**What to do:** Your answer should consist of every line from the records that holds the string "agent".

[Collected data entries]
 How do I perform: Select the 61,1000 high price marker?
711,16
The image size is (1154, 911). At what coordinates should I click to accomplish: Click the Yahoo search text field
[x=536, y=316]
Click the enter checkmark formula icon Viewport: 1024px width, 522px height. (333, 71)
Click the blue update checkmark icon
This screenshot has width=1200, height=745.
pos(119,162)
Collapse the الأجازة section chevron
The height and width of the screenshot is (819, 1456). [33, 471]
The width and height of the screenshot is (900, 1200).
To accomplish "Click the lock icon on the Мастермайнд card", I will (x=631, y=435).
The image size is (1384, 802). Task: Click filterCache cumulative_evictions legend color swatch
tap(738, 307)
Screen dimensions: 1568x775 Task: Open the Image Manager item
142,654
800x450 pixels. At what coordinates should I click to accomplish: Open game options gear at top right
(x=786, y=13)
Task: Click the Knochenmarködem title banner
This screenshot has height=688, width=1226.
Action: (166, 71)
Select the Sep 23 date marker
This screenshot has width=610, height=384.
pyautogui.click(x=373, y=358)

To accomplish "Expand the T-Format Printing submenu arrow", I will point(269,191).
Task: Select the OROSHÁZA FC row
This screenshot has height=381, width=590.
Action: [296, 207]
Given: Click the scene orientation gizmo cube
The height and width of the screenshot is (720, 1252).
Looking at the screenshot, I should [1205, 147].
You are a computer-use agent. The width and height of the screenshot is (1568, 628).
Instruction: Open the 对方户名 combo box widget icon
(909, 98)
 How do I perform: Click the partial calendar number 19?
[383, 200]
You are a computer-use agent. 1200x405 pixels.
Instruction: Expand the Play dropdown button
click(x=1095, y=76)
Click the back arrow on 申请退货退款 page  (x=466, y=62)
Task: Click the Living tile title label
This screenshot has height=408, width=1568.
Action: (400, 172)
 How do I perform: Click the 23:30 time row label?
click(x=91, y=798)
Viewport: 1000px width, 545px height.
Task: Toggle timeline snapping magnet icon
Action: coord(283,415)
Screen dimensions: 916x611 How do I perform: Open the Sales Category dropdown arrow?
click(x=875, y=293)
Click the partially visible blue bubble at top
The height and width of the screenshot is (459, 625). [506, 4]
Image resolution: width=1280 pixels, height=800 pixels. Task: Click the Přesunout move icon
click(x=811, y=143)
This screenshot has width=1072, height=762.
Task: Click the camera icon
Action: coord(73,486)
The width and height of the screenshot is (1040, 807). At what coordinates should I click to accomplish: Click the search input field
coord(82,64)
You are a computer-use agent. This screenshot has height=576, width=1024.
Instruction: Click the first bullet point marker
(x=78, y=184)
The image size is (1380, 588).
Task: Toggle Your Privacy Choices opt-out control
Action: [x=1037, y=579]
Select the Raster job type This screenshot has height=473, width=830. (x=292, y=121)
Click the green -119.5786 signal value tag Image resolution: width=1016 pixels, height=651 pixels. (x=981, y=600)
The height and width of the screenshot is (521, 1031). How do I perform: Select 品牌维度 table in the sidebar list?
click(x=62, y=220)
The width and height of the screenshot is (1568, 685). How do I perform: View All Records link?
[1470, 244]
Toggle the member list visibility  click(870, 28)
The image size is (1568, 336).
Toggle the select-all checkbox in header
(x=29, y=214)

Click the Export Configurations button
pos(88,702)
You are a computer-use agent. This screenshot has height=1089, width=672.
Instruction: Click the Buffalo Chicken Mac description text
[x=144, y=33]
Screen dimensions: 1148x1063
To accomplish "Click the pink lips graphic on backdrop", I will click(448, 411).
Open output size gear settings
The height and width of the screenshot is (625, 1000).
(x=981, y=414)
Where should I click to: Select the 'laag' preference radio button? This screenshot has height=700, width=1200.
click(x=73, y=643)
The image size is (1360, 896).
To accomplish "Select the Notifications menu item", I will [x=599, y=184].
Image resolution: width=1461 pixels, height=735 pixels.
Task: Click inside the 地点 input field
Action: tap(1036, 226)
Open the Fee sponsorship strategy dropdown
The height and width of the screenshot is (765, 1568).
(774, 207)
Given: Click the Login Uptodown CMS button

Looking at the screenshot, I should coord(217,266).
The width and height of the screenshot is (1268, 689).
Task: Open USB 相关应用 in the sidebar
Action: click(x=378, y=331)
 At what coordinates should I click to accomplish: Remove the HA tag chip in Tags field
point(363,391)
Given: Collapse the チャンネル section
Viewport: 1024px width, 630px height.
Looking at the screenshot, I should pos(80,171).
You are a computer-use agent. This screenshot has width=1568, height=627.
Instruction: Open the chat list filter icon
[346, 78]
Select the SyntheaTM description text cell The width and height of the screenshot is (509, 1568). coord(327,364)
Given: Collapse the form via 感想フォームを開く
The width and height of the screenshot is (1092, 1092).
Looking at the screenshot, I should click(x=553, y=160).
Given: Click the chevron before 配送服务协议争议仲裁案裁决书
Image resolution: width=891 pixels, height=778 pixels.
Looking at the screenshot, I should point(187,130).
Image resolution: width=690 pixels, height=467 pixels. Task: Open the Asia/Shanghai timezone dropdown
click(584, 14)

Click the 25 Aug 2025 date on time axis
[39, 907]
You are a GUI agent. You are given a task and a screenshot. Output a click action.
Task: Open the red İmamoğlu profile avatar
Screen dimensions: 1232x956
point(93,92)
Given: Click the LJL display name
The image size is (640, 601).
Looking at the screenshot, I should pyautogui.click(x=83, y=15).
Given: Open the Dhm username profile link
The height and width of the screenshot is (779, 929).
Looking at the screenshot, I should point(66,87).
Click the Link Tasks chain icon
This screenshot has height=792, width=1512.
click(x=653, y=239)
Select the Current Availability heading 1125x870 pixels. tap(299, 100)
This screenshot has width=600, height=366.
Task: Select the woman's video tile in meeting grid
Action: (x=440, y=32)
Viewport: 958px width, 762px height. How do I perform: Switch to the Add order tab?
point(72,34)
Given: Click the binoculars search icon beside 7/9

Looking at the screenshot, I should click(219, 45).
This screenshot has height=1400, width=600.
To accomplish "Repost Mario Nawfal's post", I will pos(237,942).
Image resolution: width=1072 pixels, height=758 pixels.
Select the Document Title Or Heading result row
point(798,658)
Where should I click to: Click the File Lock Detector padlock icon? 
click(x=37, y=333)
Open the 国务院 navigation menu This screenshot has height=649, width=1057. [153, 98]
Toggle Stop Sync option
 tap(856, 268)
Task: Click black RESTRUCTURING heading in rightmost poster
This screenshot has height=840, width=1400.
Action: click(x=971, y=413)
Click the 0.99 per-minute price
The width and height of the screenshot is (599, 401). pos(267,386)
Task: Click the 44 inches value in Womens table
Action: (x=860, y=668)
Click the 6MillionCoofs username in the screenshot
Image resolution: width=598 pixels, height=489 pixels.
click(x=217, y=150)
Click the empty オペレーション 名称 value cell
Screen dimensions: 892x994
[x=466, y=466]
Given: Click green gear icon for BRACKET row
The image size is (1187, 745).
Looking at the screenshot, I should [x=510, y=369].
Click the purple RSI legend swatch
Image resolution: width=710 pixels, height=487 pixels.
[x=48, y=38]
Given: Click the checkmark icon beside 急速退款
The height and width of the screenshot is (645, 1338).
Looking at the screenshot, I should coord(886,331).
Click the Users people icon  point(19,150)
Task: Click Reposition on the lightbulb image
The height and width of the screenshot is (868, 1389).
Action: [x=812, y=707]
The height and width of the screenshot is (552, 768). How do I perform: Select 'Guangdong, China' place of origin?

**Exercise output:**
You are a computer-use agent. The width and height of the screenshot is (1568, 628).
You are a computer-use agent. 1200x405 pixels.
You are a computer-use agent. This screenshot has height=576, width=1024.
You are a computer-use agent. This screenshot has height=1089, width=672.
You are a computer-use agent. This screenshot has width=1568, height=627.
You are a GUI agent. You are given a task and a screenshot. Output a click action.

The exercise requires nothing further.